Excerpted text:
Monday, March 28, 2022

Putin and yesterday's Gospel reading

Putin is scarcely the "waiting father" in the (most popularly) titled Parable of the Prodigal Son (yesterday's Gospel, Luke 15:1-3, 11b-32), eager for Ukraine to return to the Russian fold. Nor is he the "dissolute son", despite his appalling profligacy in Ukraine - the dissolute son hurt his father emotionally and wasted his inheritance foolishly, but he never murdered anyone. Yet the parable speaks to Putin, and to you and me.

My cue for saying that is a lovely insight (which contributed to my sermon yesterday) in one of my favourite books of biblical scholarship, by F. Bovon, Luke the Theologian: Fifty-five years of research (1950-2005), 2nd edition, Waco, Texas: Baylor University Press, 2006.

Writing about Luke and salvation, pp. 277-78, Bovon writes,

For Luke, the life of Jesus accomplishes this salvation: "The Son of Man has come to seek and to save what was lost" (Luke 19:10). His ministry, summarized in this way, is marked by the coordination of action and word. The importance of the proclamation of salvation, and so of the Word (in the form of the predication of the kingdom), permits Luke to remove anything that might be automatic from the notion of salvation. The response humans give to the offer of salvation is necessary. In Luke, it is called pistis and metanoia. Luke cannot conceive of a miracle in which the faith of the human is absent (the "your faith has saved you" is more frequent in Luke than in the other Synoptics, cf. Luke 7:50; 8:48, etc). We also know that Luke emphasizes conversion. The illustration he gives in the parable of the Prodigal Son (luke 15:11-32) is proof. (My bold; I have transliterated the Greek words).

Dataset records:
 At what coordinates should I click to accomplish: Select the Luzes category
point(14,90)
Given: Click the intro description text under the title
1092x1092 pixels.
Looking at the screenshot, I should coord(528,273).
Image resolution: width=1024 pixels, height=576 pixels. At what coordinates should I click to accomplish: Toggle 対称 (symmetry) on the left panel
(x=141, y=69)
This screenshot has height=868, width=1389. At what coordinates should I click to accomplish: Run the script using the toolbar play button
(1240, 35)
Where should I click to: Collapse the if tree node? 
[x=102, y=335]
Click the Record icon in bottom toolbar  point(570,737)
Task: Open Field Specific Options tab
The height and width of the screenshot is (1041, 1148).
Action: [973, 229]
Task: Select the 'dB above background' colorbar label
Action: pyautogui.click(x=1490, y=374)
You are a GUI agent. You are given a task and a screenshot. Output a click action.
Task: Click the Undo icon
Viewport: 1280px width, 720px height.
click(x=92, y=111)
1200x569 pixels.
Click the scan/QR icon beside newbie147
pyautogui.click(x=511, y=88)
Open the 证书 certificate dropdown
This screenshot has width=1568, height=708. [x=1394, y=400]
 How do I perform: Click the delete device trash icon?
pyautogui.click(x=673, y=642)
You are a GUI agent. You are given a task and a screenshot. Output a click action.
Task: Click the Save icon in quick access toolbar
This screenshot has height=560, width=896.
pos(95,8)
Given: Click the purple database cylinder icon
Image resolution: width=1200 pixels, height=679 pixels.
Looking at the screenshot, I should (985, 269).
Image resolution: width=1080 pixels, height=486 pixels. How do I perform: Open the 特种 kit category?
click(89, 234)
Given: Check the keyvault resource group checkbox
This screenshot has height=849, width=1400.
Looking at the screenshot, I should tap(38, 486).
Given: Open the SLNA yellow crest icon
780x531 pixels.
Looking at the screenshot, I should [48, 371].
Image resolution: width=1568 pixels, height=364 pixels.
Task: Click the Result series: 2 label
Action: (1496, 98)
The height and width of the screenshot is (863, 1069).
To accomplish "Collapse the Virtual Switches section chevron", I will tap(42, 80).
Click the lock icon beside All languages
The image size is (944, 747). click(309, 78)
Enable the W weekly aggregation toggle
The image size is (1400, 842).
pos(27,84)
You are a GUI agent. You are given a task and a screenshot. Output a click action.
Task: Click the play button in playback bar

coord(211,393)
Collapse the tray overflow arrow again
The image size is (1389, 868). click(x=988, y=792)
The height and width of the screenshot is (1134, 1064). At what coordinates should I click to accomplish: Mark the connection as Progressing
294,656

Stated problem 1: Please reproduce the post on Putin and the Prodigal Son word for word, from "Putin and yesterday's" up to and including "University Press, 2006.".
Stated problem 2:
Answer these questions from the post on Putin and the Prodigal Son:
(a) Which Gospel passage was yesterday's reading?
(b) Which university press published Bovon's book?
(c) What two Greek terms does Luke use for the human response to salvation?
Stated problem 3: Carry on writing the post on Putin and the Prodigal Son, starting after its final sentence.

Task answer 1:
Putin and yesterday's Gospel reading

Putin is scarcely the "waiting father" in the (most popularly) titled Parable of the Prodigal Son (yesterday's Gospel, Luke 15:1-3, 11b-32), eager for Ukraine to return to the Russian fold. Nor is he the "dissolute son", despite his appalling profligacy in Ukraine - the dissolute son hurt his father emotionally and wasted his inheritance foolishly, but he never murdered anyone. Yet the parable speaks to Putin, and to you and me.

My cue for saying that is a lovely insight (which contributed to my sermon yesterday) in one of my favourite books of biblical scholarship, by F. Bovon, Luke the Theologian: Fifty-five years of research (1950-2005), 2nd edition, Waco, Texas: Baylor University Press, 2006.

Task answer 2:
(a) Luke 15:1-3, 11b-32
(b) Baylor University Press
(c) Pistis and metanoia

Task answer 3:
Yesterday I said that the parable's main point is not that God loves the worst of sinners (though God does) but that God yearns for our conversion. Whether that conversion involves a change of life as well as a change of heart (the younger son) or a change of heart (the older son, whose lifestyle, or obedience and service to his father is approved).

I further said that there remain in each of us areas and aspects of life which yet need conversion.

So to Putin: horrible and terrifying though his actions over the years and most awfully in recent weeks have been, we do not need to judge that he is not a Christian, but might we reasonably say that there is a work of conversion yet needed in his life, towards the compassionate heart of the waiting Father God?

Of course we can only have such thoughts, in the light of what Jesus says about splinters and logs, if we ask ourselves what work of conversion is needed in our own lives.

13 comments:

Father Ron said...

My biggest concern about the unrighteousness of Putin's invasion of the Ukraine is that he presumes to base his justification on the 'unrighteousness' of the people and government of The Ukrainian people (Gay Parades, etc.).

A further disturbing factor, for other Christians, is that the Russian Orthodox Patriarch Kirill uses the same justification for these appalling tactics leading to the death of many innocent people and the displacement of many more - causing instability and hardship to other countries nearby. This dastardly behaviour is also a threat to the peace of the world.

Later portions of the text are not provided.